TEXT UNDER STUDY →
You are welcome, Lisa’.
This is so moving, Karri! I like the cadence and the way you use “not yet” to frame each stanza. I really like the ending and the push and pull between winter and spring, and the gentle grace you offer to yourself.
Hello all; I had dipped my toe back in a month or so ago and then was MIA again. Its been a difficult time for me lately. Sailing along fine to the unsuspecting viewer of my life but internally struggling. I had started this poem some time back when spring was the subject and honestly, I could have hung out in winter for several more months....I finished it today.
...
“Not yet,” I whisper
As the days begin to warm,
Chilly mornings giving way to
Preternaturally balmy afternoons.
....
“Not yet,” I whisper
As the daffodils appear overnight,
Their bright yellow trumpets
Heralding the arrival of spring.
....
“Not yet,” I whisper,
As the pages on the calendar turn
To a new month with expectations
Of rebirth and new beginnings.
....
“Not yet!” I whisper more loudly,
Beginning to panic, my pleas becoming more urgent as I try to explain.
“I want to stay here,
In the comfort of the dark,
And the warmth of the cold,
Insulated by layers of
Thoughts and feelings which wound tightly,
Dare not unfurl toward the surface
To seek the light.”
.....
Then that Voice, so often described as still and small,
Whispers back
“That season is over.
It is time for moving on.
Please come,
But in your own time.
Give yourself grace,
And permission to begin again and again.
The world will be here,
Waiting.
When you are ready.”
...
Karri Temple Brackett
03/24/25
This is so beautiful, Karri! I love the repeated whisper of "not yet," with its building urgency, and then the gentle response of the final stanza. I can really relate to this - not so much in terms of the coming of spring in this particular moment but rather in terms of many other moments in my life when I've felt myself called toward a particular sort of becoming, and all I've wanted was to retreat back into the shadows of the familiar.
I love the little rhyming moments in the first stanza! Like thing/spring, day/gray, and how the last few stanzas lose that as the poem gets into the more serious point.
Thank you very much, Jacklyn! I really appreciate your thoughtful feedback!
This is such a powerful poem, Lisa. I love how poetry reveals our hearts and surprises us. On the surface this is such a simple poem yet its depths reveal such a powerful complexity.
Thank you, friend! I love that about poetry, too. It's hard for me to imagine being in the world without writing poetry now - how would I know myself??
I know!
Lovely poem, Lisa! Full of life 💚
Thank you so much, Caroline! ❤️🍀
I love how your poem so beautifully illustrates the way greed can overtake the abundance that naturally belongs to all beings and is meant to be shared. Certainly resonant considering... well, everything.
Thank you, friend!
I've been obsessed with dark-eyed juncos these last few days. They are a squat, mostly ground-based sparrow that really don't get any credit in the bird world. I mean come on, even their name sounds like junk. But they have such a lovely ringing song and to me, they sound exactly like spring.
.
Stubby little ringer of primordial landlines,
the kind that bump up out of the earth
to trill the mud that clots my driveway,
to thrill the blood that coats my core.
.
Said junco to the slushbound forest:
Spring is calling. It’s for you.
Ohhh! Your final line made me squeal aloud with delight. This is so charming.
Lisa, I actually just listened to your reading of this lovely poem, and it brought whole new dimensions hearing it read and spoken aloud. I love that you do this sometimes, and hope you keep it up. The combination of your poetic creativity and your sincere and authentic voice help me navigate these perilous times. Thank you!
Thank you so much, Larry! I'll keep it up for sure.

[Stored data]
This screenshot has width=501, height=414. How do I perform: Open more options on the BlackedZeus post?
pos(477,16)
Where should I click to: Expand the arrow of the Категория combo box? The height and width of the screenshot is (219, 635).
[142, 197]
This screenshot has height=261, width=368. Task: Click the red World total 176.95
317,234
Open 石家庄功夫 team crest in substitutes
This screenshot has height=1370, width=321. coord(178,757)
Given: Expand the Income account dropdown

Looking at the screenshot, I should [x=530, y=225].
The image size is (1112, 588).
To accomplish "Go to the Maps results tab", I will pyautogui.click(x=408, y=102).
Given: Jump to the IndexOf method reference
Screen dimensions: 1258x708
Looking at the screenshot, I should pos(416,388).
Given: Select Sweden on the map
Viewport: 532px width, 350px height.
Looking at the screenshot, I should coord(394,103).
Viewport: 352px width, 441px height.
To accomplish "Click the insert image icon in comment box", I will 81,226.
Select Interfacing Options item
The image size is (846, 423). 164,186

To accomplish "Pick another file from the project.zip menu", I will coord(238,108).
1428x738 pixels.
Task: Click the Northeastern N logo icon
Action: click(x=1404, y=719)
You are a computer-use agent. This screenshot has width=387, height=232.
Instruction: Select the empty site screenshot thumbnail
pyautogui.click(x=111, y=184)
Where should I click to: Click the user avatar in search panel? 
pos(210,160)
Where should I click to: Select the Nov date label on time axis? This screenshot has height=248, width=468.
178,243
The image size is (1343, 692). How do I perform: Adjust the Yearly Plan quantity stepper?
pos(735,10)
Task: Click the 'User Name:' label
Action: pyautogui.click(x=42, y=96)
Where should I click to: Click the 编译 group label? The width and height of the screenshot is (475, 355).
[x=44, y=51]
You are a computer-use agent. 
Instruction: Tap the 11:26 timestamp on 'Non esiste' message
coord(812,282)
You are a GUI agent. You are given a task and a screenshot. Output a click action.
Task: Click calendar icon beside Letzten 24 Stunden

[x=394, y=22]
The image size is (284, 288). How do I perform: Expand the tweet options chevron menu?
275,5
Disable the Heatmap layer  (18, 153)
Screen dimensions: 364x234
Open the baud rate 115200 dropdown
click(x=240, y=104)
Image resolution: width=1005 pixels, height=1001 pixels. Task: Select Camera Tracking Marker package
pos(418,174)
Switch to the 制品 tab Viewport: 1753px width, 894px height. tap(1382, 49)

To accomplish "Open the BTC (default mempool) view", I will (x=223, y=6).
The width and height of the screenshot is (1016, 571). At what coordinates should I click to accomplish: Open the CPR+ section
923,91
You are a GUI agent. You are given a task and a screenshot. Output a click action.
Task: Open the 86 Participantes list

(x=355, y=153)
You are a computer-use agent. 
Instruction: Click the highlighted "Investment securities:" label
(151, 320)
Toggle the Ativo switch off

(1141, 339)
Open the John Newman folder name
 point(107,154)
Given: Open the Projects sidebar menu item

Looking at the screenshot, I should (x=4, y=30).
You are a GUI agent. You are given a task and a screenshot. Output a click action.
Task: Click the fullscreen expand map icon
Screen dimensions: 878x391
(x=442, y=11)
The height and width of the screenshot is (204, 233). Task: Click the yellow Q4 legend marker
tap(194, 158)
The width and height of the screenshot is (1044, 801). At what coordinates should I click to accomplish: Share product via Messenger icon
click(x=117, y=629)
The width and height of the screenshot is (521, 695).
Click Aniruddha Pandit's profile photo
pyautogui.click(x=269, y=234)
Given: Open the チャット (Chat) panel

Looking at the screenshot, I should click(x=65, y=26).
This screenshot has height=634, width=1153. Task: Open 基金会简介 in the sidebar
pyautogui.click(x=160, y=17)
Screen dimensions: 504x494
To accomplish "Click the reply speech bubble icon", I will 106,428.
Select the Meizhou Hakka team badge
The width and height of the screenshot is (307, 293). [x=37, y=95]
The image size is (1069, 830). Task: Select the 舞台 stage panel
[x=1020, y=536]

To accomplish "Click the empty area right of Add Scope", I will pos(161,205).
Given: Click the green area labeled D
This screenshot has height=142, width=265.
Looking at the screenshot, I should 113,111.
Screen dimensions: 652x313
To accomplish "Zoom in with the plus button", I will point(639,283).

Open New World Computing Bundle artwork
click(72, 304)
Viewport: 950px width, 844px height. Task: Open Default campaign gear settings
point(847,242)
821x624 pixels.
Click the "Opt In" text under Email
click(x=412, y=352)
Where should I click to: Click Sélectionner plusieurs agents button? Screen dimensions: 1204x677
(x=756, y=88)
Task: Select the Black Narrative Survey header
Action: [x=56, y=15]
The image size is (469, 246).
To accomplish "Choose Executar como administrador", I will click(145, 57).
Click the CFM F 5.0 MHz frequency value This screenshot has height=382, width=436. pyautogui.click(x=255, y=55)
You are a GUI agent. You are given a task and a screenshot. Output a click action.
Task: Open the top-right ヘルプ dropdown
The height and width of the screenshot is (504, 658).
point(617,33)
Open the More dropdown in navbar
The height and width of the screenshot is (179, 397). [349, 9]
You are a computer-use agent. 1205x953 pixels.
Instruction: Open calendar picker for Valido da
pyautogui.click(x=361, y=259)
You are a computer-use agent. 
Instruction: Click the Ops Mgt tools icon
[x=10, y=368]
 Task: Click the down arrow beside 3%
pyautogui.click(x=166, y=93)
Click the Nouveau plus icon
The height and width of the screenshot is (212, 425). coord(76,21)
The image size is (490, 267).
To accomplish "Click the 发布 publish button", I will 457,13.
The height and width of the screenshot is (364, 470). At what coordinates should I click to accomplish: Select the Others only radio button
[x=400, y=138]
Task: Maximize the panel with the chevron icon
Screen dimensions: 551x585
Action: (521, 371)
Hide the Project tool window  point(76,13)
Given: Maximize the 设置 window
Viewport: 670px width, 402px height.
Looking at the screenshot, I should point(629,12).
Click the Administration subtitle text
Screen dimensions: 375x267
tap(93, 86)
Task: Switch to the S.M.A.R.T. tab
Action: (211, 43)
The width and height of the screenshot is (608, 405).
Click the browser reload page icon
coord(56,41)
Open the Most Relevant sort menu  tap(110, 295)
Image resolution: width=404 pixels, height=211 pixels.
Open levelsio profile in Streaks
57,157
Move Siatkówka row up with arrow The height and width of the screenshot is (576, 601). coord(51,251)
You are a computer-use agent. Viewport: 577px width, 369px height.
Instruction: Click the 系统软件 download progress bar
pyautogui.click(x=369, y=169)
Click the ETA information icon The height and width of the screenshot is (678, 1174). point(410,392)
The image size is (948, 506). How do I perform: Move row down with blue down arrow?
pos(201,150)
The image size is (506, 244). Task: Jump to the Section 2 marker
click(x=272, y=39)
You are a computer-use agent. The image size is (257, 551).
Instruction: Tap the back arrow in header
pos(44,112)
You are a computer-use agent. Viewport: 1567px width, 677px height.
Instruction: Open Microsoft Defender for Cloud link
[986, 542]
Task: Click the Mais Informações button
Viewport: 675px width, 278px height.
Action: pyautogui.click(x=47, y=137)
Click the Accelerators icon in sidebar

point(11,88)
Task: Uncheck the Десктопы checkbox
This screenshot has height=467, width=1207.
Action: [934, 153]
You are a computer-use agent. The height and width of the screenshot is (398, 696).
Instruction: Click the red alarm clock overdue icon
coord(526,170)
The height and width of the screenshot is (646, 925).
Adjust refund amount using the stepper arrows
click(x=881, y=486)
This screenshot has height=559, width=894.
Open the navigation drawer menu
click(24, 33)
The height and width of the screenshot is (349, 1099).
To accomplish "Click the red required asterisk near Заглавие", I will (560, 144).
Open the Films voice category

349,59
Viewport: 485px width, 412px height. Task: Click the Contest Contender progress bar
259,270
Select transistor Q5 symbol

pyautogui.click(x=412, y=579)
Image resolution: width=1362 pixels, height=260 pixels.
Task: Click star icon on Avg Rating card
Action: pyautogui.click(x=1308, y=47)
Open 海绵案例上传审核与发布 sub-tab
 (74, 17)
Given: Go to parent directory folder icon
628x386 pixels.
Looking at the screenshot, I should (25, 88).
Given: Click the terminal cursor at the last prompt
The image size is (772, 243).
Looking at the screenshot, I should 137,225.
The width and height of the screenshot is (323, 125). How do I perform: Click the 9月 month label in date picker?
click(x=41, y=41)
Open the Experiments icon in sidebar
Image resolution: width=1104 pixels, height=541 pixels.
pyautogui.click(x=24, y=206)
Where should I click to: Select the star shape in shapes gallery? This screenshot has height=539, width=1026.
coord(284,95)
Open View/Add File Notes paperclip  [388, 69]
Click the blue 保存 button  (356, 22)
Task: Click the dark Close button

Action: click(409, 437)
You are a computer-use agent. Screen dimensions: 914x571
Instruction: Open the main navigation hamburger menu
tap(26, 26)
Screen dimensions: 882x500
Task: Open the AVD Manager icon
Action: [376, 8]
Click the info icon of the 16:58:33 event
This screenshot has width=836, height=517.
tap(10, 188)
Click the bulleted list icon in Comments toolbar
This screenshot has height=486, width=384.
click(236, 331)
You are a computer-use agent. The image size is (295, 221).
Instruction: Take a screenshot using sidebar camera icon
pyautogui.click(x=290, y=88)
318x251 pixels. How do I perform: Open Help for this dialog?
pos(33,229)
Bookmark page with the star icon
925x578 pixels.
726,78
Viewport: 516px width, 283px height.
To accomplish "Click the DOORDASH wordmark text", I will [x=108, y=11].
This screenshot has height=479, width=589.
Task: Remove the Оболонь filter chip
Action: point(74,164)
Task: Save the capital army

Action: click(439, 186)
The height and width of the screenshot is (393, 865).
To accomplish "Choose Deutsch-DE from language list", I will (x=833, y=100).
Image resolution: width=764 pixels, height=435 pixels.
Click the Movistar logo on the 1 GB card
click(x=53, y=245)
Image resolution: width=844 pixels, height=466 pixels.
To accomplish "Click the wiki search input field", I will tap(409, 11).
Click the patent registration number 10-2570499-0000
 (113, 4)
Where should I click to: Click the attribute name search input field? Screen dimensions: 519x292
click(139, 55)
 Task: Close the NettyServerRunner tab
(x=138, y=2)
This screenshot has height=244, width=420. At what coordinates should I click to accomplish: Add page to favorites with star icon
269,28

ACTIVITY 1 →
According to the poetry thread, what kind of bird is described as a squat, mostly ground-based sparrow?
ACTIVITY 2 →
Return, word for word, the passage of the poetry thread that starts at "It is time for" and ends at "of the familiar.".

WRITTEN REPLY 1 →
The dark-eyed junco.

WRITTEN REPLY 2 →
It is time for moving on.
Please come,
But in your own time.
Give yourself grace,
And permission to begin again and again.
The world will be here,
Waiting.
When you are ready.”
...
Karri Temple Brackett
03/24/25
This is so beautiful, Karri! I love the repeated whisper of "not yet," with its building urgency, and then the gentle response of the final stanza. I can really relate to this - not so much in terms of the coming of spring in this particular moment but rather in terms of many other moments in my life when I've felt myself called toward a particular sort of becoming, and all I've wanted was to retreat back into the shadows of the familiar.